The most moving sound at Remembrance Day ceremonies, to our minds, is not the long-held mournful note of the Last Post—hauntingly beautiful though it is. Nor is it the scorching sound of the flypast as the planes thunder overhead, tearing through the silence.
The sound that moves the soul, always, is the muffled clap-clap-clap of mittened hands as the parade of veterans streams by. At outdoor ceremonies held at cenotaphs on November 11 across the country, we hear sustained applause for fewer veterans every year—no WWI vets remain, of course, and there are fewer WWII vets every time.
Remembrance Day has morphed since it came into being following the end of World War I, when it was called Armistice Day and combined with Thanksgiving. In the 1920s, a lobby pushed for Thanksgiving to be moved so a commemoration of remembrance could stand on its own. In 1931, November 11 was named Remembrance Day.

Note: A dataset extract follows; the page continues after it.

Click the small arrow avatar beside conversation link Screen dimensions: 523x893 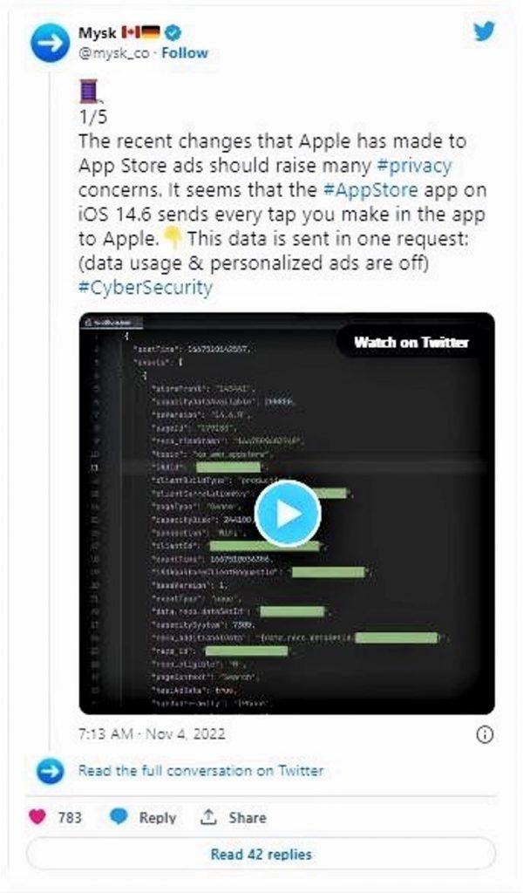[50, 771]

Since then, observation has ebbed and flowed. The National War Museum notes a sustained public interest in Remembrance Day ceremonies since 1995, the 50th anniversary of the end of World War II. The annual ceremony at the National War Memorial in Ottawa is attended by tens of thousands, many laying their poppies on the Tomb of the Unknown Soldier afterwards, turning the tomb red. Watching the crowd surge forward in that moment to add their poppies, it is tempting to think all is well with remembrance in the country. But as with everything from pipelines to carbon taxes, a patchwork of policy and regional interests exists even here.

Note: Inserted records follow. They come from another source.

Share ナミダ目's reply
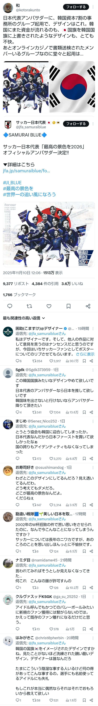98x706 pixels. coord(91,588)
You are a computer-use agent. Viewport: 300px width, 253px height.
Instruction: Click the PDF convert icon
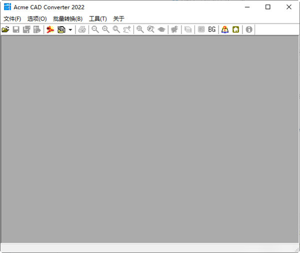(51, 30)
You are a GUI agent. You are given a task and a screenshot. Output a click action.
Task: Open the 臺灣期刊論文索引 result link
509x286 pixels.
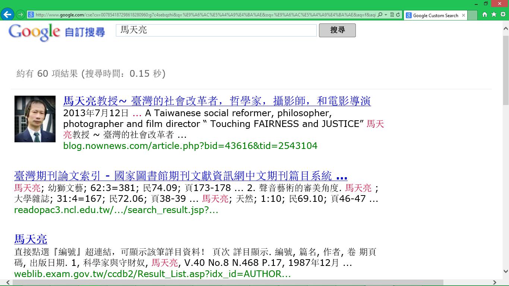[x=181, y=176]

While federal employees have the day off, provinces and territories determine their own statutory holidays—currently, Ontario, Quebec, Nova Scotia and Manitoba do not designate Remembrance Day as a statutory holiday, although Nova Scotia and Manitoba have enacted observance legislation that provides for some protocols. Schools are in or out, depending on the jurisdiction.
The Royal Canadian Legion is against declaring Remembrance Day a statutory holiday, arguing that children who would have participated in a ceremony at school may not have the chance. “Over time, the holiday side of the day may overtake the meaning of the day, and the tradition of pausing in our daily routine to observe a moment of silence for Fallen Veterans may be lost,” the Legion said in a brief to Parliament.
Canadians disagree. This year, a Historica Canada poll found 90 per cent of Canadians support November 11 being a national statutory holiday. (Eighty-eight per cent agreed it is important to attend Remembrance Day ceremonies while there are still World War II veterans present.*)
On a recent afternoon at Sunnybrook’s Veterans Centre in Toronto (average age, 96), we took the question to veterans during a quiet moment before the afternoon’s entertainment started up with Sweet Caroline.
John Ferris, 94, wants a public holiday so families can attend memorials together. A sergeant in the Air Force in World War II, he attended Remembrance Day ceremonies as a boy with his father at Toronto’s city hall, and with his father again at 21, as a veteran himself, with “somewhat more of an understanding of war’s costs.”
Richard Ratcliffe, 91, wants a public holiday, too. The president of the residents’ council at Sunnybrook and a Navy lieutenant in Korea, he remembers being “up on the bridge in February, cold, nasty, snowing. You wonder: Does anyone back in Canada care that you’re out here?” He doesn’t buy the arguments against a holiday. “It’s an expression of a Canadian drive to be one; it shouldn’t be sectionalized province by province.”
Though there is indeed something beautiful in stopping work at 11 a.m. and standing at our desks in silence, we can do better.
We need to stand together instead, at the thousands of cenotaphs and memorials that dot this country, lean in against the blustery wind and nestle the children beside us for two minutes of silence. We need to do it in all provinces and territories. These dangerous times require nothing less.